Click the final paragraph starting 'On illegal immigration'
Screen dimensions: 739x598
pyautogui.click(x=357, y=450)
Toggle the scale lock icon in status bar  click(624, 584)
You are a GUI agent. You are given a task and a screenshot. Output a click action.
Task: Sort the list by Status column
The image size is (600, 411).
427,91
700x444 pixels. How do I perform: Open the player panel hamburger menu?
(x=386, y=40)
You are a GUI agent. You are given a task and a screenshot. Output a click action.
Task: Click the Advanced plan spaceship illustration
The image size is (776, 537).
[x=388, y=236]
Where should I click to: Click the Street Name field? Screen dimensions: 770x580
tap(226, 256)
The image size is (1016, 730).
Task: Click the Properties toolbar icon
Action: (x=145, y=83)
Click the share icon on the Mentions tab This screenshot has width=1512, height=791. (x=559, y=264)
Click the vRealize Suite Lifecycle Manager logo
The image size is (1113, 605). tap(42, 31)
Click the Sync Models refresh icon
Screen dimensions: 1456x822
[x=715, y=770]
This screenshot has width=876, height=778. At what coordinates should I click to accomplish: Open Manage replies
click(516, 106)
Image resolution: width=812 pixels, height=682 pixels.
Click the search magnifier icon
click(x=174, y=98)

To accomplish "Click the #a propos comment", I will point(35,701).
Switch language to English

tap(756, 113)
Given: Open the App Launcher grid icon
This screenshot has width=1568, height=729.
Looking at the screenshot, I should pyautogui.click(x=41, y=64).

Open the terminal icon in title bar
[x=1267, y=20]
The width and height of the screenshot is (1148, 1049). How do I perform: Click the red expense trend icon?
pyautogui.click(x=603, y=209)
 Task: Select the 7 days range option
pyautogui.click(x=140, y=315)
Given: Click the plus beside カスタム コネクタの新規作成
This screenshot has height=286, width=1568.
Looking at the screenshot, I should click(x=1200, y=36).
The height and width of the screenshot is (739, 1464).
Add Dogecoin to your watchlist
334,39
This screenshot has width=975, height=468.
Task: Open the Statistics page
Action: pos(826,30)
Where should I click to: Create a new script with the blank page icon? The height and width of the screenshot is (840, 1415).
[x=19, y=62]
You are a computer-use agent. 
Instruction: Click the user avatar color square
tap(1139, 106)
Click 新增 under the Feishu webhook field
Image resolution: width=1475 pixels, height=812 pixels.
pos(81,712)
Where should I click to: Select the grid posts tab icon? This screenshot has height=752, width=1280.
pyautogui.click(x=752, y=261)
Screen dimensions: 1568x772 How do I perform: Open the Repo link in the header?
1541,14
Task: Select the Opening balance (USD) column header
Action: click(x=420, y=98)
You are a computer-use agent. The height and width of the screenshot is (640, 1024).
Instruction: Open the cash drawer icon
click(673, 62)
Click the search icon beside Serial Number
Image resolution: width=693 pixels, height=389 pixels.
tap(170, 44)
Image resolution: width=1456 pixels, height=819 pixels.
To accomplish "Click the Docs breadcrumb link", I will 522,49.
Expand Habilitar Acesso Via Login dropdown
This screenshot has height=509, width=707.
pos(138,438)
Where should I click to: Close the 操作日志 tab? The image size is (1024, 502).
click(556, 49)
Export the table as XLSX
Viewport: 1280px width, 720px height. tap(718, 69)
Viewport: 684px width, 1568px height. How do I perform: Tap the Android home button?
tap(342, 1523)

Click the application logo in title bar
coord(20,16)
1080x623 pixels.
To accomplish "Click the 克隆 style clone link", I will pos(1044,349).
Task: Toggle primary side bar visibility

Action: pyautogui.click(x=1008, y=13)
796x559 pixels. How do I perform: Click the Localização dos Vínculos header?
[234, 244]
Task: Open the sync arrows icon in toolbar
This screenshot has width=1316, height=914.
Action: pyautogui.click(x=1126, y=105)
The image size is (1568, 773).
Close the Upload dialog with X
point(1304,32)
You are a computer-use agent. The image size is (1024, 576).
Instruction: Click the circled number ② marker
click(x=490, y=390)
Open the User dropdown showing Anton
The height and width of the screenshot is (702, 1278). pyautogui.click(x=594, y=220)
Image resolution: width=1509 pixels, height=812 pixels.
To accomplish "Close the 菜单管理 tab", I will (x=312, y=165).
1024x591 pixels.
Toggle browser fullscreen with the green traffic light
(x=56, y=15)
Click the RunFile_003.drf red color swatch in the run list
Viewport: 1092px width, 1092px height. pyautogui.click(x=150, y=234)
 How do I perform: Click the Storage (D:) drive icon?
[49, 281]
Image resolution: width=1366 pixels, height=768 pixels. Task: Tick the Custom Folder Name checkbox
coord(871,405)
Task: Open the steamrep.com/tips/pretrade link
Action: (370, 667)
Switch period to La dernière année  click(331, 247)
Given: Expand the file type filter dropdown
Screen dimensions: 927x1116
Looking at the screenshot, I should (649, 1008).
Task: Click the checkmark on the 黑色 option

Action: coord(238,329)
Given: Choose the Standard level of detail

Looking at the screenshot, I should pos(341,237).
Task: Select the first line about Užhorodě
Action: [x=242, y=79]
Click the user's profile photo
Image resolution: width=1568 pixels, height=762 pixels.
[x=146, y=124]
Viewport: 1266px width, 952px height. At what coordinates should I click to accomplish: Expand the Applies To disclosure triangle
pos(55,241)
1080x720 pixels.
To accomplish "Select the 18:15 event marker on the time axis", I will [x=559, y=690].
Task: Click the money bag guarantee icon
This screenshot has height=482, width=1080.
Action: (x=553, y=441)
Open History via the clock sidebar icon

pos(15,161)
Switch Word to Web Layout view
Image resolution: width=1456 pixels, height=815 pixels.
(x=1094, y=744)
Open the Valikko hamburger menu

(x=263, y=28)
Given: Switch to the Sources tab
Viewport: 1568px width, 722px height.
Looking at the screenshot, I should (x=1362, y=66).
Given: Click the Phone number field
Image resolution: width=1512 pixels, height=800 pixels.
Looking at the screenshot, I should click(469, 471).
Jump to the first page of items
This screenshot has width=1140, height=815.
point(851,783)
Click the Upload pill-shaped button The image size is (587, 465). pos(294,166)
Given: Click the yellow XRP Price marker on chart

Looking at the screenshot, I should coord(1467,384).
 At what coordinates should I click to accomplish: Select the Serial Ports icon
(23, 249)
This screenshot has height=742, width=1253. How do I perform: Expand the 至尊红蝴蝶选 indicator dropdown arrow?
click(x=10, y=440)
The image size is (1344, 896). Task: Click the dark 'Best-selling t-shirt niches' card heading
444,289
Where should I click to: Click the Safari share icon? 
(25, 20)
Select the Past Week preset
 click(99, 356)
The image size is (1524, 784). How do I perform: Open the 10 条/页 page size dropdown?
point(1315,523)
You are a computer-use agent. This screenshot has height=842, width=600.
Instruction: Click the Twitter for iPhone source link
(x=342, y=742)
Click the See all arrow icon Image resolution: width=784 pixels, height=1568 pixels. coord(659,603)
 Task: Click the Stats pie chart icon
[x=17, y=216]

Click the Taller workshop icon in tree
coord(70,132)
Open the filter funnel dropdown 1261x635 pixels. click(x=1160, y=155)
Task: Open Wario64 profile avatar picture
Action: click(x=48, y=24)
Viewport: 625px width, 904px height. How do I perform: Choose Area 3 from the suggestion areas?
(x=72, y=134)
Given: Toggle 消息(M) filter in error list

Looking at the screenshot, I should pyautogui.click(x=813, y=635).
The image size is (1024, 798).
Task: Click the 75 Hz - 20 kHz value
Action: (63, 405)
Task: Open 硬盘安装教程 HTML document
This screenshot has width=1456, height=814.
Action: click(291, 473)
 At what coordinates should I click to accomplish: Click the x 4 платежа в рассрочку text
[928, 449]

*Objective*.
Please set out the lines above as a Markdown table with the columns Row and Line, starting at the line that contains "Given: Click the yellow" and ending at the line that contains "click(x=10, y=440)". Leave out blank lines.

*Final result*.
| Row | Line |
|---|---|
| 1 | Given: Click the yellow XRP Price marker on chart |
| 2 | Looking at the screenshot, I should coord(1467,384). |
| 3 |  At what coordinates should I click to accomplish: Select the Serial Ports icon |
| 4 | (23, 249) |
| 5 | This screenshot has height=742, width=1253. How do I perform: Expand the 至尊红蝴蝶选 indicator dropdown arrow? |
| 6 | click(x=10, y=440) |